EXERCISE AIM> Update the entries below by changing "Publius Decius Mus" to "Decius Mus" and leaving everything else unchanged.

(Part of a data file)
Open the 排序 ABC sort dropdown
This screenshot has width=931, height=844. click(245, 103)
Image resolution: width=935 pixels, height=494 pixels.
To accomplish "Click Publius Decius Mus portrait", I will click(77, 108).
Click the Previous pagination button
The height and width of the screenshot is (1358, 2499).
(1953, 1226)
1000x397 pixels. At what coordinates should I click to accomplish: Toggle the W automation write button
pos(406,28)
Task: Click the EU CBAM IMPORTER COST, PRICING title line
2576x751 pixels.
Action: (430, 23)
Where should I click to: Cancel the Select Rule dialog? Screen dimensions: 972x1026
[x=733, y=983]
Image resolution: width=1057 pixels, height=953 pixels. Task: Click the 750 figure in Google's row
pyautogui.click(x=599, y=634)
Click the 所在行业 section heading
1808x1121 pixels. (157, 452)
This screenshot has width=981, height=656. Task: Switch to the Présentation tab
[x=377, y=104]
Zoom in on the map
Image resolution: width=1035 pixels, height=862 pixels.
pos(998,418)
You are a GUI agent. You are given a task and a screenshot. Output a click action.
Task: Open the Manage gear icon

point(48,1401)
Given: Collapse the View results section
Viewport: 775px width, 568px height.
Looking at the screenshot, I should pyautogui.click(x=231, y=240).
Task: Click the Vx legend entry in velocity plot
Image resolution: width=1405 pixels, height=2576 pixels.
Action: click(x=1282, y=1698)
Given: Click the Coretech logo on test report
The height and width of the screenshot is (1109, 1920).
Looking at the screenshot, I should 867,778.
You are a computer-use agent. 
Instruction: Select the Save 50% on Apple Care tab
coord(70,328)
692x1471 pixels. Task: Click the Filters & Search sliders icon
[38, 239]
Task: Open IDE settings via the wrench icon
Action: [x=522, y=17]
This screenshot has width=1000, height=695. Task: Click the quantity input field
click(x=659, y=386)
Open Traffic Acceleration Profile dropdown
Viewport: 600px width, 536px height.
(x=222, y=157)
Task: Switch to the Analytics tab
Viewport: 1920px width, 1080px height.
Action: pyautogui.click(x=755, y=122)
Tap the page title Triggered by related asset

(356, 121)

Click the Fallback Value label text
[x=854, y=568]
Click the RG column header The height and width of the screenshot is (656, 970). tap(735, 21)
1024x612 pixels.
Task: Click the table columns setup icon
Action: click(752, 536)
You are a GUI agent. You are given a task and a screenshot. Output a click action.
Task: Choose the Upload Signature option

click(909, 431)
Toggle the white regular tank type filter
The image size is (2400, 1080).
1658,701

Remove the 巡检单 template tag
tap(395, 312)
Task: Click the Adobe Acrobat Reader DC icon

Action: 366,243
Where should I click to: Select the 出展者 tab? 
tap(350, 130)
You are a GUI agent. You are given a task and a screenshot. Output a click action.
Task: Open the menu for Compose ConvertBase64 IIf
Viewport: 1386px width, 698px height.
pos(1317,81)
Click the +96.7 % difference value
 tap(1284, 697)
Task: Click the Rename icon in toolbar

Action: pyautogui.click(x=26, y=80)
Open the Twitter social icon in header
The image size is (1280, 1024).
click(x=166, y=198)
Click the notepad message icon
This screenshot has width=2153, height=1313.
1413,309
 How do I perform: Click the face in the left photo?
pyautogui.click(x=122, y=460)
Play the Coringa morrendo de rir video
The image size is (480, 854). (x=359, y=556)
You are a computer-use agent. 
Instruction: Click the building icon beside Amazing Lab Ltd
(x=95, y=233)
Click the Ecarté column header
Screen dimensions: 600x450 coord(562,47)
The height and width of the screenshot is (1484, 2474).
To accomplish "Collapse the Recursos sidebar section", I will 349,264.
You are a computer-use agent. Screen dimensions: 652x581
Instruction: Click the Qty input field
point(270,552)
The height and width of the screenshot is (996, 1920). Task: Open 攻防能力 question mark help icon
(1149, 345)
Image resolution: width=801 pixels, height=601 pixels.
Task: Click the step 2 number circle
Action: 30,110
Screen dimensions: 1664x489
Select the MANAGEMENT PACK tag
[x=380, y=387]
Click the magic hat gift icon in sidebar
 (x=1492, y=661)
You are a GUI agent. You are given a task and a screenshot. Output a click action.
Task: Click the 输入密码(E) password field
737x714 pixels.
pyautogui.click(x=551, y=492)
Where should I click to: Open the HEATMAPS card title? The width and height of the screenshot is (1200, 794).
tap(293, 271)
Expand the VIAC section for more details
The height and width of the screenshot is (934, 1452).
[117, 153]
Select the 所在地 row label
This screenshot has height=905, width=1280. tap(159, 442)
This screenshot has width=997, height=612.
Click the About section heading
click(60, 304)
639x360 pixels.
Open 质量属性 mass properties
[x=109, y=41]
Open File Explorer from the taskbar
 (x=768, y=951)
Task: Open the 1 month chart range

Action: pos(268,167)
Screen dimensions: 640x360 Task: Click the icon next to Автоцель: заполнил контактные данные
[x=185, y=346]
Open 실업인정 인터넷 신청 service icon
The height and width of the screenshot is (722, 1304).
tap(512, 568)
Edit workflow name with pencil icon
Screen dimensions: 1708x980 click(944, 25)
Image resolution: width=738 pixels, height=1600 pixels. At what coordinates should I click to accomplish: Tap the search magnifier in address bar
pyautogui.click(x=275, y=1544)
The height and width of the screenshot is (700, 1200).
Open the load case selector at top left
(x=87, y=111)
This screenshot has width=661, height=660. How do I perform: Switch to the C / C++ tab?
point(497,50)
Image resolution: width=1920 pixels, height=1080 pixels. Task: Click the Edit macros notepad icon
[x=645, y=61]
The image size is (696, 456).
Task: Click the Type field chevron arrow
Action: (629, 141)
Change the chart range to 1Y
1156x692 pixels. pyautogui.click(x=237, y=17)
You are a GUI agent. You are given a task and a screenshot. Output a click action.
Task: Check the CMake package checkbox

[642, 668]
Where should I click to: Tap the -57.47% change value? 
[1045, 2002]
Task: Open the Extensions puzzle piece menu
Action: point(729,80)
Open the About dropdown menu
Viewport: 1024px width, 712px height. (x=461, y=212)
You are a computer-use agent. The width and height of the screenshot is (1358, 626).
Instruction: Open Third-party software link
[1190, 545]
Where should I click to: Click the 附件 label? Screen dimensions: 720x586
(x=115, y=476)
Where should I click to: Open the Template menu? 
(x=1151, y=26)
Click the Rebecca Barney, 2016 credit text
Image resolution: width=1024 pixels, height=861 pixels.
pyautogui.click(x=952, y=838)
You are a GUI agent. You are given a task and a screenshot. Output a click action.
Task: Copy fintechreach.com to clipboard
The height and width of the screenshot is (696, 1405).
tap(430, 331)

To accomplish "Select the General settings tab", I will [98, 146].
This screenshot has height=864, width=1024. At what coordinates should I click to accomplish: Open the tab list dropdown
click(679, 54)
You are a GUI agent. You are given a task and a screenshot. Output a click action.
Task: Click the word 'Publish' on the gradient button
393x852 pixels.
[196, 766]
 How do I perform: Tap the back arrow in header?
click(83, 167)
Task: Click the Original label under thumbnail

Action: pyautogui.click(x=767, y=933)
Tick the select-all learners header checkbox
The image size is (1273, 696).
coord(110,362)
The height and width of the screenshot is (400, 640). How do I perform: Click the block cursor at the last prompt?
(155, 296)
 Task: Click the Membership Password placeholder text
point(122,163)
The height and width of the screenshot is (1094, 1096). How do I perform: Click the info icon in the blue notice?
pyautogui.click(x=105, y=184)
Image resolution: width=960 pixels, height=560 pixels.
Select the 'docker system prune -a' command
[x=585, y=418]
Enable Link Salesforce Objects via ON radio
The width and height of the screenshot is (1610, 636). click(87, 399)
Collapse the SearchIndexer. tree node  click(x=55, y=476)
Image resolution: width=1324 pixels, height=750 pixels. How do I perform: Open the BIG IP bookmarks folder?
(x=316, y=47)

RESPONSE>
Open the 排序 ABC sort dropdown
This screenshot has width=931, height=844. click(245, 103)
Image resolution: width=935 pixels, height=494 pixels.
To accomplish "Click Decius Mus portrait", I will click(77, 108).
Click the Previous pagination button
The height and width of the screenshot is (1358, 2499).
(1953, 1226)
1000x397 pixels. At what coordinates should I click to accomplish: Toggle the W automation write button
pos(406,28)
Task: Click the EU CBAM IMPORTER COST, PRICING title line
2576x751 pixels.
Action: (430, 23)
Where should I click to: Cancel the Select Rule dialog? Screen dimensions: 972x1026
[x=733, y=983]
Image resolution: width=1057 pixels, height=953 pixels. Task: Click the 750 figure in Google's row
pyautogui.click(x=599, y=634)
Click the 所在行业 section heading
1808x1121 pixels. (157, 452)
This screenshot has width=981, height=656. Task: Switch to the Présentation tab
[x=377, y=104]
Zoom in on the map
Image resolution: width=1035 pixels, height=862 pixels.
pos(998,418)
You are a GUI agent. You are given a task and a screenshot. Output a click action.
Task: Open the Manage gear icon

point(48,1401)
Given: Collapse the View results section
Viewport: 775px width, 568px height.
Looking at the screenshot, I should pyautogui.click(x=231, y=240).
Task: Click the Vx legend entry in velocity plot
Image resolution: width=1405 pixels, height=2576 pixels.
Action: click(x=1282, y=1698)
Given: Click the Coretech logo on test report
The height and width of the screenshot is (1109, 1920).
Looking at the screenshot, I should 867,778.
You are a computer-use agent. 
Instruction: Select the Save 50% on Apple Care tab
coord(70,328)
692x1471 pixels. Task: Click the Filters & Search sliders icon
[38, 239]
Task: Open IDE settings via the wrench icon
Action: [x=522, y=17]
This screenshot has width=1000, height=695. Task: Click the quantity input field
click(x=659, y=386)
Open Traffic Acceleration Profile dropdown
Viewport: 600px width, 536px height.
(x=222, y=157)
Task: Switch to the Analytics tab
Viewport: 1920px width, 1080px height.
Action: pyautogui.click(x=755, y=122)
Tap the page title Triggered by related asset

(356, 121)

Click the Fallback Value label text
[x=854, y=568]
Click the RG column header The height and width of the screenshot is (656, 970). tap(735, 21)
1024x612 pixels.
Task: Click the table columns setup icon
Action: click(752, 536)
You are a GUI agent. You are given a task and a screenshot. Output a click action.
Task: Choose the Upload Signature option

click(909, 431)
Toggle the white regular tank type filter
The image size is (2400, 1080).
1658,701

Remove the 巡检单 template tag
tap(395, 312)
Task: Click the Adobe Acrobat Reader DC icon

Action: 366,243
Where should I click to: Select the 出展者 tab? 
tap(350, 130)
You are a GUI agent. You are given a task and a screenshot. Output a click action.
Task: Open the menu for Compose ConvertBase64 IIf
Viewport: 1386px width, 698px height.
pos(1317,81)
Click the +96.7 % difference value
 tap(1284, 697)
Task: Click the Rename icon in toolbar

Action: pyautogui.click(x=26, y=80)
Open the Twitter social icon in header
The image size is (1280, 1024).
click(x=166, y=198)
Click the notepad message icon
This screenshot has width=2153, height=1313.
1413,309
 How do I perform: Click the face in the left photo?
pyautogui.click(x=122, y=460)
Play the Coringa morrendo de rir video
The image size is (480, 854). (x=359, y=556)
You are a computer-use agent. 
Instruction: Click the building icon beside Amazing Lab Ltd
(x=95, y=233)
Click the Ecarté column header
Screen dimensions: 600x450 coord(562,47)
The height and width of the screenshot is (1484, 2474).
To accomplish "Collapse the Recursos sidebar section", I will 349,264.
You are a computer-use agent. Screen dimensions: 652x581
Instruction: Click the Qty input field
point(270,552)
The height and width of the screenshot is (996, 1920). Task: Open 攻防能力 question mark help icon
(1149, 345)
Image resolution: width=801 pixels, height=601 pixels.
Task: Click the step 2 number circle
Action: 30,110
Screen dimensions: 1664x489
Select the MANAGEMENT PACK tag
[x=380, y=387]
Click the magic hat gift icon in sidebar
 (x=1492, y=661)
You are a GUI agent. You are given a task and a screenshot. Output a click action.
Task: Click the 输入密码(E) password field
737x714 pixels.
pyautogui.click(x=551, y=492)
Where should I click to: Open the HEATMAPS card title? The width and height of the screenshot is (1200, 794).
tap(293, 271)
Expand the VIAC section for more details
The height and width of the screenshot is (934, 1452).
[117, 153]
Select the 所在地 row label
This screenshot has height=905, width=1280. tap(159, 442)
This screenshot has width=997, height=612.
Click the About section heading
click(60, 304)
639x360 pixels.
Open 质量属性 mass properties
[x=109, y=41]
Open File Explorer from the taskbar
 (x=768, y=951)
Task: Open the 1 month chart range

Action: pos(268,167)
Screen dimensions: 640x360 Task: Click the icon next to Автоцель: заполнил контактные данные
[x=185, y=346]
Open 실업인정 인터넷 신청 service icon
The height and width of the screenshot is (722, 1304).
tap(512, 568)
Edit workflow name with pencil icon
Screen dimensions: 1708x980 click(944, 25)
Image resolution: width=738 pixels, height=1600 pixels. At what coordinates should I click to accomplish: Tap the search magnifier in address bar
pyautogui.click(x=275, y=1544)
The height and width of the screenshot is (700, 1200).
Open the load case selector at top left
(x=87, y=111)
This screenshot has width=661, height=660. How do I perform: Switch to the C / C++ tab?
point(497,50)
Image resolution: width=1920 pixels, height=1080 pixels. Task: Click the Edit macros notepad icon
[x=645, y=61]
The image size is (696, 456).
Task: Click the Type field chevron arrow
Action: (629, 141)
Change the chart range to 1Y
1156x692 pixels. pyautogui.click(x=237, y=17)
You are a GUI agent. You are given a task and a screenshot. Output a click action.
Task: Check the CMake package checkbox

[642, 668]
Where should I click to: Tap the -57.47% change value? 
[1045, 2002]
Task: Open the Extensions puzzle piece menu
Action: point(729,80)
Open the About dropdown menu
Viewport: 1024px width, 712px height. (x=461, y=212)
You are a computer-use agent. The width and height of the screenshot is (1358, 626).
Instruction: Open Third-party software link
[1190, 545]
Where should I click to: Click the 附件 label? Screen dimensions: 720x586
(x=115, y=476)
Where should I click to: Open the Template menu? 
(x=1151, y=26)
Click the Rebecca Barney, 2016 credit text
Image resolution: width=1024 pixels, height=861 pixels.
pyautogui.click(x=952, y=838)
You are a GUI agent. You are given a task and a screenshot. Output a click action.
Task: Copy fintechreach.com to clipboard
The height and width of the screenshot is (696, 1405).
tap(430, 331)

To accomplish "Select the General settings tab", I will [98, 146].
This screenshot has height=864, width=1024. At what coordinates should I click to accomplish: Open the tab list dropdown
click(679, 54)
You are a GUI agent. You are given a task and a screenshot. Output a click action.
Task: Click the word 'Publish' on the gradient button
393x852 pixels.
[196, 766]
 How do I perform: Tap the back arrow in header?
click(83, 167)
Task: Click the Original label under thumbnail

Action: pyautogui.click(x=767, y=933)
Tick the select-all learners header checkbox
The image size is (1273, 696).
coord(110,362)
The height and width of the screenshot is (400, 640). How do I perform: Click the block cursor at the last prompt?
(155, 296)
 Task: Click the Membership Password placeholder text
point(122,163)
The height and width of the screenshot is (1094, 1096). How do I perform: Click the info icon in the blue notice?
pyautogui.click(x=105, y=184)
Image resolution: width=960 pixels, height=560 pixels.
Select the 'docker system prune -a' command
[x=585, y=418]
Enable Link Salesforce Objects via ON radio
The width and height of the screenshot is (1610, 636). click(87, 399)
Collapse the SearchIndexer. tree node  click(x=55, y=476)
Image resolution: width=1324 pixels, height=750 pixels. How do I perform: Open the BIG IP bookmarks folder?
(x=316, y=47)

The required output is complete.